Thomas Hobbes believed that Good and evil are nothing more than terms used to denote an individual's appetites and desires, while these appetites and desires are nothing more than the tendency to move toward or away from an object. Hope, according to Thomas Hobbes is nothing more than an appetite for a thing combined with an opinion that it can be had. Thomas Hobbes suggests that the dominant political theology of the time, Scholasticism, thrives on confused definitions of everyday words, such as incorporeal substance, which for Hobbes is a contradiction in terms.

Thomas Hobbes describes human psychology without any reference to the summum bonum, or greatest good, as previous thought had done. Not only is the concept of a summum bonum superfluous, but given the variability of human desires, there could be no such thing. Any political community that sought to provide the greatest good to its members would find itself driven by competing conceptions of that good with no way to decide among them. The result would be civil war.

Thomas Hobbes postulates what life would be like without government, a condition which he calls the state of nature. In that state, each person would have a right, or license, to everything in the world. This, Hobbes argues, would lead to a "war of all against all" (bellum omnium contra omnes).

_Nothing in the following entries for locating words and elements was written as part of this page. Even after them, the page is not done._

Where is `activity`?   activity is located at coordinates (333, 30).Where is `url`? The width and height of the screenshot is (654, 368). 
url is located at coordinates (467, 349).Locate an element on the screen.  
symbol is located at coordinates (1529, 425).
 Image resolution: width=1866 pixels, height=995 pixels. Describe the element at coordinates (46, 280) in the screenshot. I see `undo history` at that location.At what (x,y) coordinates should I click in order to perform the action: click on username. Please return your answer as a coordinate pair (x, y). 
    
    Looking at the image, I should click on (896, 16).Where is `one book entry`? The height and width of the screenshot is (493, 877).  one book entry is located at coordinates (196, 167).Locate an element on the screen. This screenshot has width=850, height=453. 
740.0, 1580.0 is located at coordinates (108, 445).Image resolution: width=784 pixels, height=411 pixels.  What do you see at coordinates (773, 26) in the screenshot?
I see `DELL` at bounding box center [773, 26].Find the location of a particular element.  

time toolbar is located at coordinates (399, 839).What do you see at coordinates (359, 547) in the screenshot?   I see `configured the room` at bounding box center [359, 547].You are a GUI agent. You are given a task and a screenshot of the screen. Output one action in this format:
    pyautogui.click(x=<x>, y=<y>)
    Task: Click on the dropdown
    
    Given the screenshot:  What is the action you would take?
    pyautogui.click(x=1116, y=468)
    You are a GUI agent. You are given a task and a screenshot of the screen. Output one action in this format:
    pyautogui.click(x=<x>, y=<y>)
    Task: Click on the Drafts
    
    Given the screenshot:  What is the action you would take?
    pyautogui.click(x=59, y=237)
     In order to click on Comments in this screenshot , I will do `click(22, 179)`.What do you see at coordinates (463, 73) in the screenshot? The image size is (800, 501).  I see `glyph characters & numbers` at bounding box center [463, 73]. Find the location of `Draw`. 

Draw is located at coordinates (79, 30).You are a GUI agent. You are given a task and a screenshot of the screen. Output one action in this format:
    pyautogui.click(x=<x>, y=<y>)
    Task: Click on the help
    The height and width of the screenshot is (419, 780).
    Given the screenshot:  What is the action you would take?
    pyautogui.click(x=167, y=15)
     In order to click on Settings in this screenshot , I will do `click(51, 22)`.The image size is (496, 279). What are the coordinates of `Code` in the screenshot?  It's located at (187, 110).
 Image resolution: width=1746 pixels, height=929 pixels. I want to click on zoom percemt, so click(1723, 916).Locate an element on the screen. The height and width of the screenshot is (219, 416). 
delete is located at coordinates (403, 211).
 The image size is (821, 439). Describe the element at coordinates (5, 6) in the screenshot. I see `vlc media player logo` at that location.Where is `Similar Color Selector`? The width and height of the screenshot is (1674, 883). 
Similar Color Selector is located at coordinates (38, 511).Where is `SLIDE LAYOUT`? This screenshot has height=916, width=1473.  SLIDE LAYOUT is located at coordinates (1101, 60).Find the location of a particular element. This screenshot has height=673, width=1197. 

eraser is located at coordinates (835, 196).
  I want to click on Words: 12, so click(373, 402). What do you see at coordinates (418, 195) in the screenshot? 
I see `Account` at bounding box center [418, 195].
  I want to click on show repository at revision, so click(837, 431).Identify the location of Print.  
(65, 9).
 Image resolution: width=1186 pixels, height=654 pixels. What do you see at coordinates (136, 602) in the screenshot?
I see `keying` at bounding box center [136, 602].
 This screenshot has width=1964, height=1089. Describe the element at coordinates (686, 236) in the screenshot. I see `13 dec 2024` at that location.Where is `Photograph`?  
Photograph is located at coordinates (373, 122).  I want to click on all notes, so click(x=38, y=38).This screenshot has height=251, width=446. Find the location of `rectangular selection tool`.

The description contains what has been called one of the best-known passages in English philosophy, which describes the natural state humankind would be in, were it not for political community: "In such condition, there is no place for industry; because the fruit thereof is uncertain: and consequently no culture of the earth; no navigation, nor use of the commodities that may be imported by sea; no commodious building; no instruments of moving, and removing, such things as require much force; no knowledge of the face of the earth; no account of time; no arts; no letters; no society; and which is worst of all, continual fear, and danger of violent death; and the life of man, solitary, poor, nasty, brutish, and short."